The end of the Gospel of Matthew is delightful. Earlier, Jesus had already SENT OUT the Disciples with power to Preach, to Heal, to Pray, to Accomplish Miracles. What happens in Matthew after the resurrection, is that The Teacher Commissions the Disciples to go and Teach. Rather than possessing some new power or understanding, rather than having mastered knowledge and being graduated to be experts, Jesus sends the disciples out as INTERNS. Interns have a wealth of knowledge and need to experience, need to ask questions, need to make applications of what they know, the miracles they have seen and heard done to their lives.

How different would our faith and understanding of life be, if the Canon of Scripture were not arranged from Genesis to Exodus to Kings to Prophets to Gospels, Acts of the Apostles, Epistles to Revelation, but Instead Began with The Parables of WHO IS MY NEIGHBOR and REDEEMING THE LOST, Commissioning the INTERNS to Go and Teach and Learn and Baptize, that eventually led to EVER NEW BEGINNINGS?
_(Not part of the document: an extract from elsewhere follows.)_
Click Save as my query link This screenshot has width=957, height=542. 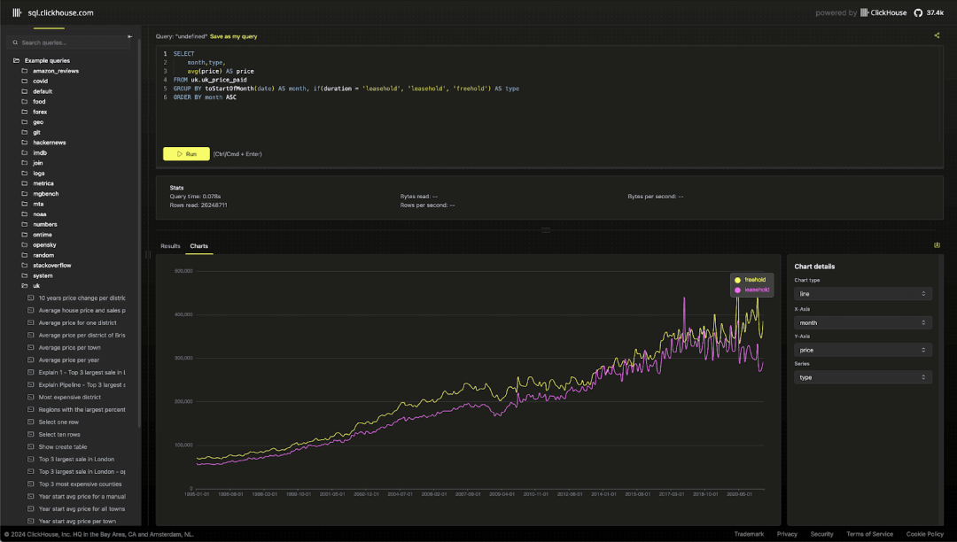pos(233,36)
The World, even our membership seem to have discounted what we believe/ who we are as believers, as if the Church were a static institution, a known quantity, with established answers as opposed to fresh experience and questions. I am about as thoroughly learned as a pastor can be having gone on for seven years of education after College Graduation, my father and mother were also were Seminary trained Presbyterians, and their fathers and mothers were Presbyterians. Yet, a few years ago, we experienced something I had never seen before. There was a woman who was an active leader in the Church, an ordained Elder, Chair of our Missions. Her husband was a man who had retired from Professional life, who had grown up in Edinburgh and though he now wanted to be had never been Baptized. We met together over several weeks, the morning we were to share the Sacrament, he walked up this aisle, and having recited the phrases we did this morning “We Baptize in the Name of the Father and the Son and the Holy Spirit”, we asked “Who is Your Lord and Savior?” And rather than giving the established Answer, he stopped and you could see from his expression he was weighing the possibilities, thinking through what do I believe, who is the greatest authority in my life, do I have a Lord and Savior, and having thought about the answer, he replied “GOD!” I am not certain I can describe what witnessing that has meant as it created ever new beginnings of others being baptized.